Summary
Training is vital for the European Open Science Cloud (EOSC) to succeed as key EU Open Science research meta-infrastructures. It tackles the challenge of upskilling a large community of various stakeholders with the necessary competences to both build and use data and services. It is therefore important that the EOSC training community is able to efficiently collaborate ensuring the delivery of high-quality up-to-date trainings and learning opportunities. To help achieve this goal, Task 3 of Work Package 2 within the Skills4EOSC project has developed a methodology for FAIR-by-design learning materials that will ensure maximum reusability of developed learning materials within the community, and with that higher-quality materials.
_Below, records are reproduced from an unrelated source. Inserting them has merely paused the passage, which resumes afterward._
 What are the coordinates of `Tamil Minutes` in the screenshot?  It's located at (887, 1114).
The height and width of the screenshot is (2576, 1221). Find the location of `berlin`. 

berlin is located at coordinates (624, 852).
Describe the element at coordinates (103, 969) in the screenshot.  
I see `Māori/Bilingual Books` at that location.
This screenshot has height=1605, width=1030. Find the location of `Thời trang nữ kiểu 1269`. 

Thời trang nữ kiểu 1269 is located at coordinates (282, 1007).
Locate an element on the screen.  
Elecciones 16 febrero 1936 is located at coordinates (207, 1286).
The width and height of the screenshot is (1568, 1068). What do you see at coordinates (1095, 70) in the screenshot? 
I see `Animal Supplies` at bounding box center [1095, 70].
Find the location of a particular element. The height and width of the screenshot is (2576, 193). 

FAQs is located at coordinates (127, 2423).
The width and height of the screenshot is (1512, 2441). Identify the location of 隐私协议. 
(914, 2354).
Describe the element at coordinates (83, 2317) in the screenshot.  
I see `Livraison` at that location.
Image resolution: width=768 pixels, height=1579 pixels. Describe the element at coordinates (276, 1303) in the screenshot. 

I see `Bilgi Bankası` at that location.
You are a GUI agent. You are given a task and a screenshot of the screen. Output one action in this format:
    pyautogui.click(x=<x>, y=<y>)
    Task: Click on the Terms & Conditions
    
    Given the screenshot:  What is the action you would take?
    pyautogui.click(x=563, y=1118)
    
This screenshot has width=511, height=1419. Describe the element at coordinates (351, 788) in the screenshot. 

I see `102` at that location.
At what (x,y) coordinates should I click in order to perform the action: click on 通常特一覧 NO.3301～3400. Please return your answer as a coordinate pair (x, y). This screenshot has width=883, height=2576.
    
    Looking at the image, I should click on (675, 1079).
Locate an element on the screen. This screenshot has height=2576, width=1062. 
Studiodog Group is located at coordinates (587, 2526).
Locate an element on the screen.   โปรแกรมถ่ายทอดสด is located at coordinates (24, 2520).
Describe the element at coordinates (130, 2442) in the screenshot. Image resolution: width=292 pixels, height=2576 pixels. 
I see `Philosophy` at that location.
The proposed methodology builds on the previous work done in other EOSC projects, while incorporating best practices and lessons learnt from related activities such as implementation of learning platforms, development of self-paced courses, definitions of metadata schemas for training materials and integration of training catalogues. All necessary steps to ensure the production of FAIR-by-design learning materials are outlined in a six-stage workflow that extends the traditional instructional design process with additional activities aiming to incorporate within the FAIR principles.
Each stage of the workflow discusses the relevant aspects of learning material development blending learning models, materials and methods with the FAIR requirements. In this way an efficient, lean approach is proposed for instructors that are guided through each step of the design process helping them expand their instructional design skillset with FAIR relevant competencies. The approach empowers instructors to efficiently handle the following: legal issues, such as intellectual property, licensing and attribution; material description and referencing, by choosing and using a metadata schema with relevant controlled vocabularies together with the use of persistent identifiers offered by different types of possible repositories for the learning materials; interoperability issues, by learning how to combine different file formats and tools and understand the difference between final and intermediate content packages; design and structuring of the learning content, thus ensuring the most appropriate level of granularity for maximum reusability; and accessibility issues, by not just defining access rights, but also ensuring usability by people with disabilities.
The workflow stages also include a number of quality assurance checkpoints together with the activities on defining and handling feedback from different stakeholders supporting the process of co-creation of the learning materials with other peers. The complete process encompasses the principles for continuous improvements where the gathered feedback can be fed back to the process helping improve the quality of the produced learning material.